* Selected passage *
============================================================

Edward Weston was born in 1886 in Highland Park, Illinois. When he was
sixteen years old his father gave him a Kodak Bulls-Eye #2 camera and he began
to photograph at his aunt's farm and in Chicago parks. In 1903 Weston first had
his photographs exhibited at the Chicago Art Institute. Soon after the San
Francisco earthquake and fire on April 19, 1906, Weston came to California to
work as a surveyor for San Pedro, Los Angeles and Salt Lake Railroad. For a
short while Weston returned to Chicago and attended the Illinois College of
Photography, but came back to California to live in 1908 where he became a
founding member of the Camera Pictorialists of Los Angeles.
He married Flora Chandler in 1909 and they soon gave birth to two sons: Edward
Chandler Weston, in 1910 and Theodore Brett Weston in 1911. Weston had his own
portrait studio in Tropico, California and also began to have articles published
in magazines such as American Photography, Photo Era and Photo-Miniature where
his article entitled "Weston's Methods" on unconventional portraiture appeared
in September, 1917.

============================================================

* Provided information *
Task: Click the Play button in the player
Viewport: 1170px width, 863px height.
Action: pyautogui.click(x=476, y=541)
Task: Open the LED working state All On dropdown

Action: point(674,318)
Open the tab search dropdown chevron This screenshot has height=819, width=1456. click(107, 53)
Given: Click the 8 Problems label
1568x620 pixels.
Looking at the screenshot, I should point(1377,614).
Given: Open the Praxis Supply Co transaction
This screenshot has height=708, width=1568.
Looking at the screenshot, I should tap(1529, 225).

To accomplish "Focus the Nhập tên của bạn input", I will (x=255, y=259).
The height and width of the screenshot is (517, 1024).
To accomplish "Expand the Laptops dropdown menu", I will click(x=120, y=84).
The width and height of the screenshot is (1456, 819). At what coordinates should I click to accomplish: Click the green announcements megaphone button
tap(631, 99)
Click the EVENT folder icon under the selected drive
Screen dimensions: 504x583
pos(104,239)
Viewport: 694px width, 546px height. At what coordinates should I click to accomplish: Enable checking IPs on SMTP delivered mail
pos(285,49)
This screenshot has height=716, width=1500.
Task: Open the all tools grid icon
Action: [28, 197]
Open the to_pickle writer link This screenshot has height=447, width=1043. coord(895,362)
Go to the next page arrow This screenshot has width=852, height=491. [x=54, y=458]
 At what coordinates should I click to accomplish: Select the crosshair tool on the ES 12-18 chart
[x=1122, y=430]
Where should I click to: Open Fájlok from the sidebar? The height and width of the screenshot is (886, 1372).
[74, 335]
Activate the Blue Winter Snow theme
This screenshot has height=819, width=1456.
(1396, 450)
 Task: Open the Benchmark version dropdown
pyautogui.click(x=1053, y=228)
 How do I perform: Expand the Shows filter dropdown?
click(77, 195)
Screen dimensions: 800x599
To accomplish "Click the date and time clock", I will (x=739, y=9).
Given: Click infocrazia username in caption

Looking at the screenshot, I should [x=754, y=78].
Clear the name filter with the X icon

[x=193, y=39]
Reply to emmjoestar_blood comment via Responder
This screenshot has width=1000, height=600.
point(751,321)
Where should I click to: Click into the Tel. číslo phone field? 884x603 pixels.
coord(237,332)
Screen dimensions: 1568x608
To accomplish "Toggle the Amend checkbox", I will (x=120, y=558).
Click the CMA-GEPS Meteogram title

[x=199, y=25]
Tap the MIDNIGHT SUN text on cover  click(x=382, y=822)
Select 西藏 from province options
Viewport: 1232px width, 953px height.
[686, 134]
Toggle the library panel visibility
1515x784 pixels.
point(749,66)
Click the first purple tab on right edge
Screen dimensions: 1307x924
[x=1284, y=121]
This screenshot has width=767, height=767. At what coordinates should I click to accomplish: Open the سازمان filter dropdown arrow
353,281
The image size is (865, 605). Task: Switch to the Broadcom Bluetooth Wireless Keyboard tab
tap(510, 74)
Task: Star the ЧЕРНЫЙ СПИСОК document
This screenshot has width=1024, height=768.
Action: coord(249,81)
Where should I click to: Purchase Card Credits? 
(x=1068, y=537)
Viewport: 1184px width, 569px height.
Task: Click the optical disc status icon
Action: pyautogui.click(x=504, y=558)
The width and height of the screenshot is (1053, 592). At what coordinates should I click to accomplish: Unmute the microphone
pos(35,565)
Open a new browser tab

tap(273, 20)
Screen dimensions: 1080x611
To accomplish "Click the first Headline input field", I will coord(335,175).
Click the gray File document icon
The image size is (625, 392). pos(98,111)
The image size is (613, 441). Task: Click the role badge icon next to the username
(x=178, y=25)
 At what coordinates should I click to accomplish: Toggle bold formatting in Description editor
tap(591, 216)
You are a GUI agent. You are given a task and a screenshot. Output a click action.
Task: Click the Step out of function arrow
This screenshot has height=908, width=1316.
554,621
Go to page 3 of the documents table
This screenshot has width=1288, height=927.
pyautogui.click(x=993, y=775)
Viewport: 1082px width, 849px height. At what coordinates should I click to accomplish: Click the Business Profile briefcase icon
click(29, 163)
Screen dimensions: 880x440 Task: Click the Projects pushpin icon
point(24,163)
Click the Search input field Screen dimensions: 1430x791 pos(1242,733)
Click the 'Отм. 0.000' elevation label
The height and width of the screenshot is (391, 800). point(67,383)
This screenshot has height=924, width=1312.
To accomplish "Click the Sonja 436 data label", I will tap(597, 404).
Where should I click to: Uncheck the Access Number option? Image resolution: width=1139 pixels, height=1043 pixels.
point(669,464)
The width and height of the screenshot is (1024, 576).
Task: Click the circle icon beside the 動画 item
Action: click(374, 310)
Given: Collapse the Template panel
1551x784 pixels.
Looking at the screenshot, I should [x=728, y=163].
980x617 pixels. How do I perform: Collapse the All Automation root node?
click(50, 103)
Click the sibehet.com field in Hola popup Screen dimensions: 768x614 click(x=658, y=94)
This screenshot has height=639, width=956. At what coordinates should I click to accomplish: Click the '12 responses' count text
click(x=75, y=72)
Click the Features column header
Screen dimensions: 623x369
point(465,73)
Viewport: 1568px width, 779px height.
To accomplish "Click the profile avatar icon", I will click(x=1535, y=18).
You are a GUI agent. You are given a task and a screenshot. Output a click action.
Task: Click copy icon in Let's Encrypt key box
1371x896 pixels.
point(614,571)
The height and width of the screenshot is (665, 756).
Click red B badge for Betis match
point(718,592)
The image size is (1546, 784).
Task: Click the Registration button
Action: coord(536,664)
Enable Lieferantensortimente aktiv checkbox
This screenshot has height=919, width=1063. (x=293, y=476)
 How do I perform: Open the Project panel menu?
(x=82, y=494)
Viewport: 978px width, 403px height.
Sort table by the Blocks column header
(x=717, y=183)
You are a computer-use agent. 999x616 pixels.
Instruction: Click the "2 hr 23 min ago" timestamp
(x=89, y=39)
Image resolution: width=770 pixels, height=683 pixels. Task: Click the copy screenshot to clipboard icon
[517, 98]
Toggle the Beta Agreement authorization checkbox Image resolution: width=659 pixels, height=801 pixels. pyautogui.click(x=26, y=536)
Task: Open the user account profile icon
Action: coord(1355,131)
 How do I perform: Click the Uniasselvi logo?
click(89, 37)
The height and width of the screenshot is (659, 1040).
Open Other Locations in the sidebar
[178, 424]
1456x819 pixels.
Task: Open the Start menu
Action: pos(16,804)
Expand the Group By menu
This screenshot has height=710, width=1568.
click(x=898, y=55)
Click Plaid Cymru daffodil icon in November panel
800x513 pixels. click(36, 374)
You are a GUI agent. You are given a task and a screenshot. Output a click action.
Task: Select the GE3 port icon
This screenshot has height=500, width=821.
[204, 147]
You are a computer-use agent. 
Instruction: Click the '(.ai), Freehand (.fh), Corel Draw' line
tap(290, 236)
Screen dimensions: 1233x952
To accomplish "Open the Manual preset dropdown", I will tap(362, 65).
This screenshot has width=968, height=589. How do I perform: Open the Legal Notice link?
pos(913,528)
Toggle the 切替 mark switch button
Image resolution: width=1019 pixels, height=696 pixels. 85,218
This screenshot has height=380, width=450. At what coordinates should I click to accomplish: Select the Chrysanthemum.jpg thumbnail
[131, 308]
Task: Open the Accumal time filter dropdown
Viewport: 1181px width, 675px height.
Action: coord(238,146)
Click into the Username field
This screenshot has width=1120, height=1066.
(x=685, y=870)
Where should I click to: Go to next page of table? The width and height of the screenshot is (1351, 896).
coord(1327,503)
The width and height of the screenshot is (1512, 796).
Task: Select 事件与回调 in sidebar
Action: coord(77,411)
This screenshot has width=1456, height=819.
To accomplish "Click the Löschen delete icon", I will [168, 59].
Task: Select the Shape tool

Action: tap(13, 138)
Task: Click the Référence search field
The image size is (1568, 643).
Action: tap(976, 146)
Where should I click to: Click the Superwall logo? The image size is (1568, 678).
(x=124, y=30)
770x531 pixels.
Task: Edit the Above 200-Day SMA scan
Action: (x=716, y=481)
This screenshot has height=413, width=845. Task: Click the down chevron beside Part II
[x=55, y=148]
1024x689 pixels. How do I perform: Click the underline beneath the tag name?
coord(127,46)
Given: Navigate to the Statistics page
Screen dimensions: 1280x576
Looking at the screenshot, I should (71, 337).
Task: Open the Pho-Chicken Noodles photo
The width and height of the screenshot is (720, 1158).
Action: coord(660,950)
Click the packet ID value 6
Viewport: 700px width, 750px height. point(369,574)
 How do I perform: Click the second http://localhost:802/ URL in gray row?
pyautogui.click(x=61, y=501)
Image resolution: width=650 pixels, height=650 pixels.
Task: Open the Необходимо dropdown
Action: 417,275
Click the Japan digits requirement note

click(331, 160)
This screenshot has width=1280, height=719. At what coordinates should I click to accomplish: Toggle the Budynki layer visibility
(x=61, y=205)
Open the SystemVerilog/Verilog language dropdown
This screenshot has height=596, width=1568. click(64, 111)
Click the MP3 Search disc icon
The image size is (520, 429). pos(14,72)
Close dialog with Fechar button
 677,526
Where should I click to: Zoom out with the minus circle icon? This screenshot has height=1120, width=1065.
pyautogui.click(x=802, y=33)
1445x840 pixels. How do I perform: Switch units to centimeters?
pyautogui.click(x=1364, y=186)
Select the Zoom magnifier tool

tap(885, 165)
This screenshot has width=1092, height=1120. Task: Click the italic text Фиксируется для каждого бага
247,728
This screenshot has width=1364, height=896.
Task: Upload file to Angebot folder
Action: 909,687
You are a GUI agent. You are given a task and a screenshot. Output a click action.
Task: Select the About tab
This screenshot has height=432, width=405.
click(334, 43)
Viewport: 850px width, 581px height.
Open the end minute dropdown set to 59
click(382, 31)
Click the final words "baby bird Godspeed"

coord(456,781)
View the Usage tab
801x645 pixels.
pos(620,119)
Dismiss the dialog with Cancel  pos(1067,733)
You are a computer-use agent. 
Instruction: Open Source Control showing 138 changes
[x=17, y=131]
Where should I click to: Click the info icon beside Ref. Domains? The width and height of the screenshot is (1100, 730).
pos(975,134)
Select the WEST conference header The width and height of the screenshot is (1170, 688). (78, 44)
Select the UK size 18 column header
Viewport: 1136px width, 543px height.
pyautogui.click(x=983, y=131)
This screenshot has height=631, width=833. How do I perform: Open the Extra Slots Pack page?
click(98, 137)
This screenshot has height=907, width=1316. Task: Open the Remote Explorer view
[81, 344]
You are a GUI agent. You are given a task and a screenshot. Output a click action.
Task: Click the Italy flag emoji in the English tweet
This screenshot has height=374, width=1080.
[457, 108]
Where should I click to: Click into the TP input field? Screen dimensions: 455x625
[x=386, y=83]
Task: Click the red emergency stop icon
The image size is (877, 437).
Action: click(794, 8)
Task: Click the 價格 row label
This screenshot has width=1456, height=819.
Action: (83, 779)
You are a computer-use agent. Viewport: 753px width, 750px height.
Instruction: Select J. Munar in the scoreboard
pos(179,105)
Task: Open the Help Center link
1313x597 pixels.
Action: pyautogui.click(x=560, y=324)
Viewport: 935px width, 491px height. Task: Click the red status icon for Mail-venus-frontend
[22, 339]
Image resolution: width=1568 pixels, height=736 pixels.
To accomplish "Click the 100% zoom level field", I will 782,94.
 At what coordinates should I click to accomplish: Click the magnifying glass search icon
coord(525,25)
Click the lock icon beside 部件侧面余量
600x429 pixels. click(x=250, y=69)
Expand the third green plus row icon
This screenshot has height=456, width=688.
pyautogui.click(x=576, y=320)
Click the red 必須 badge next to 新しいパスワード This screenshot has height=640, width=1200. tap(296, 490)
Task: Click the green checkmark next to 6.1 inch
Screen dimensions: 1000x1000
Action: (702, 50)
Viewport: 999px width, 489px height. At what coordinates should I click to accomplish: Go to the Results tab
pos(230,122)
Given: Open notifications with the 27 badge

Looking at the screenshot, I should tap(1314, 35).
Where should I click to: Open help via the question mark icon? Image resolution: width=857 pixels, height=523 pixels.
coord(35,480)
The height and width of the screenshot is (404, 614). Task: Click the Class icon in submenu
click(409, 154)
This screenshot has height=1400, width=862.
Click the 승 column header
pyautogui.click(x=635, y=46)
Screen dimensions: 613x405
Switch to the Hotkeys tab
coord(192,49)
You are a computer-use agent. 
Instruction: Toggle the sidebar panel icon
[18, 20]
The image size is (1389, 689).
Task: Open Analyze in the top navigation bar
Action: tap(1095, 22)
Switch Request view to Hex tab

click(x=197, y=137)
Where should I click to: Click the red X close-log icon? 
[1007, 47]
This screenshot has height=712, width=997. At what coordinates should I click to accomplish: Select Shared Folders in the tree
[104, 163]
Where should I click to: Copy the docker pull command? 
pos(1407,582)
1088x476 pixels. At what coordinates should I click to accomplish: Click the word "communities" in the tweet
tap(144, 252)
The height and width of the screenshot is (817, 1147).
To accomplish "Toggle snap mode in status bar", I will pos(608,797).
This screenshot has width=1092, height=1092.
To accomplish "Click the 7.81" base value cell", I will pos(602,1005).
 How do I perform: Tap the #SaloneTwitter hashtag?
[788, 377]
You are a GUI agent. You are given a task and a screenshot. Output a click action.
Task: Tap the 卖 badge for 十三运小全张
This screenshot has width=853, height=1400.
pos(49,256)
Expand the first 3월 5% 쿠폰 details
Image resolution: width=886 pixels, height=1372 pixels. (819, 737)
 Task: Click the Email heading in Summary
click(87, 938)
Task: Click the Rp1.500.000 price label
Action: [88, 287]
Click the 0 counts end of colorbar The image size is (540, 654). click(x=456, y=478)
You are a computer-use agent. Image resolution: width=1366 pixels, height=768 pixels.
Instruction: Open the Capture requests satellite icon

============================================================

* Jobs *
• a. Answer these questions from the Edward Weston passage, labeling each answer (i), (ii) or (iii):
(i) What camera did Weston's father give him when he was sixteen?
(ii) In what year did Weston marry Flora Chandler?
(iii) What was the title of the article that appeared in September 1917?
• b. Pick out every line of the entries that contains the string "text".

* Solved problems *
• a.
(i) A Kodak Bulls-Eye #2
(ii) 1909
(iii) "Weston's Methods"

• b.
Tap the MIDNIGHT SUN text on cover  click(x=382, y=822)
This screenshot has height=639, width=956. At what coordinates should I click to accomplish: Click the '12 responses' count text
This screenshot has width=1092, height=1120. Task: Click the italic text Фиксируется для каждого бага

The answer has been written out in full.